EXTRACT ▸
Issue 14 | Time Machine! Building Checkpoints Using SqliteSaver/MemorySaver

Updated on 4/14/2026

🎯 Learning Objectives for this Issue

Welcome, future AI architects, to Issue 14 of the "LangGraph Multi-Agent Expert Course"! Do you remember the ambitious "AI Universal Content Creation Agency" we built previously? It can already plan, research, write, and even edit. But now, we need to give it a superpower—a "time machine" that allows it to "travel" back in time, or rather, resume from where it left off.

By the end of this lesson, you will be able to:

  1. Thoroughly understand the core value of LangGraph Checkpoints: Why it is the "killer feature" for building robust and efficient multi-agent systems, and its application scenarios in real-world projects.
  2. Master the configuration and usage of SqliteSaver and MemorySaver: Learn how to introduce these two persistent storage solutions into your LangGraph applications and understand their respective pros and cons.
  3. Introduce persistent state storage to your "AI Content Agency": Ensure that even if the system crashes, the network disconnects, or the process restarts, our agents can seamlessly resume work from where they left off, avoiding redundant effort and wasted resources.
  4. Master practical skills for restoring workflows from historical state snapshots: Learn how to use the thread_id mechanism to accurately locate and restore the execution state of a specific session.

Ready? Let's embark on this LangGraph time machine journey together!

📖 Principle Analysis

Staying on Track: Why Do We Need Checkpoints?

Imagine your "AI Universal Content Creation Agency" is working around the clock to generate a 10,000-word article for you. The Planner has just finished a complex structural plan, the Researcher is navigating through massive amounts of data, and the Writer is halfway through writing... Suddenly, the server goes offline! A power outage occurs! Or your program crashes due to a minor bug!

DATA TO EXAMINE ▸
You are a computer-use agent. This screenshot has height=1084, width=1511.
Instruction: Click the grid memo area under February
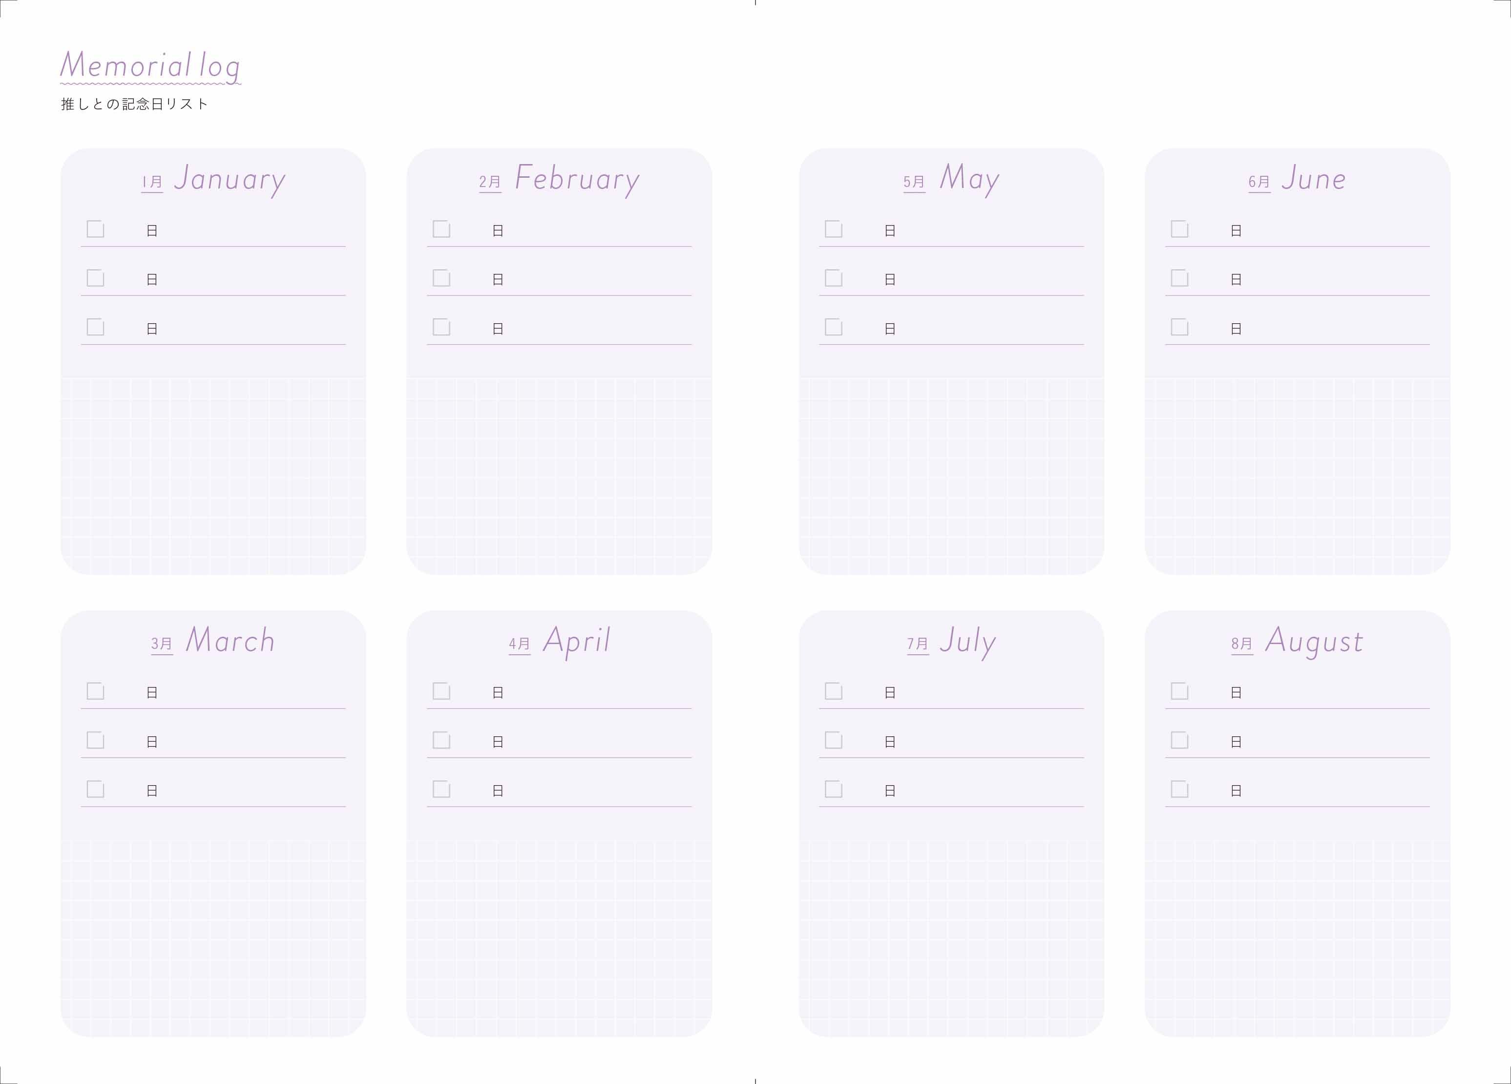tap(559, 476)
---
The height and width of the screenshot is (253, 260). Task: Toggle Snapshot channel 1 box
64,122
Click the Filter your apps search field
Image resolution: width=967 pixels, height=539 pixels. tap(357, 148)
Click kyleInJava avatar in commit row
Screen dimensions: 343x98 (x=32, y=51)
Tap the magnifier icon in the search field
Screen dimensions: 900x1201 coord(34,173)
==
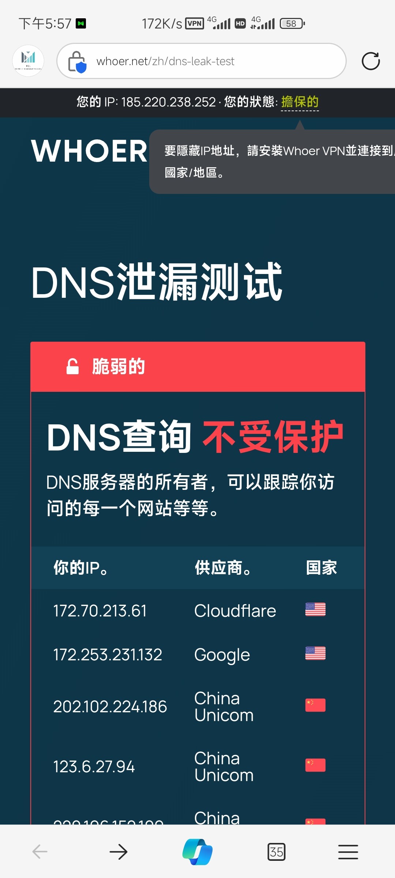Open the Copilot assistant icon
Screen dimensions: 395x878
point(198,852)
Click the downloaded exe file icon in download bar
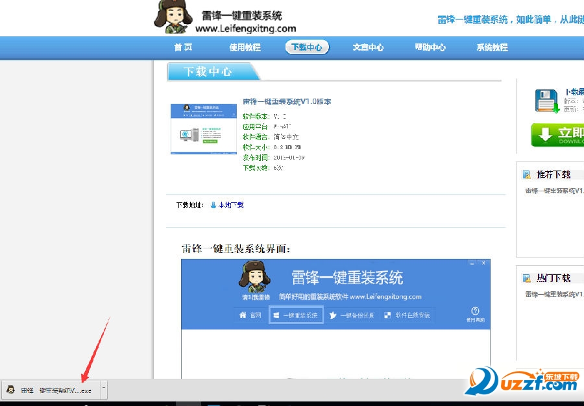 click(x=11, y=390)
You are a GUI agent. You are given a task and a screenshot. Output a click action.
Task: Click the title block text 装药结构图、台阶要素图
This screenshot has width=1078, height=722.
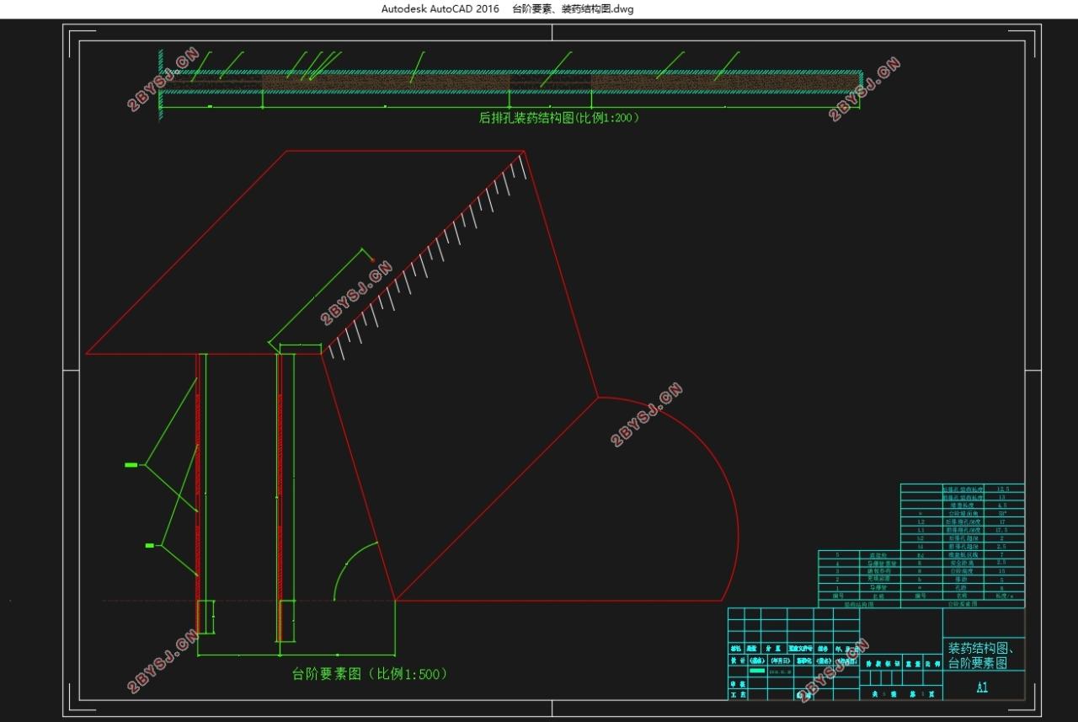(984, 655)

APPLY WHAT YOU READ ▸
A: In the lesson on LangGraph checkpoints, what mechanism does it name for locating and restoring the execution state of a specific session?
B: Retype the passage of the lesson on LangGraph checkpoints starting with "Staying on Track: Why" and going on through "a minor bug!".

TASK-BY-TASK OUTPUTS ▸
A: The thread_id mechanism.

B:
Staying on Track: Why Do We Need Checkpoints?

Imagine your "AI Universal Content Creation Agency" is working around the clock to generate a 10,000-word article for you. The Planner has just finished a complex structural plan, the Researcher is navigating through massive amounts of data, and the Writer is halfway through writing... Suddenly, the server goes offline! A power outage occurs! Or your program crashes due to a minor bug!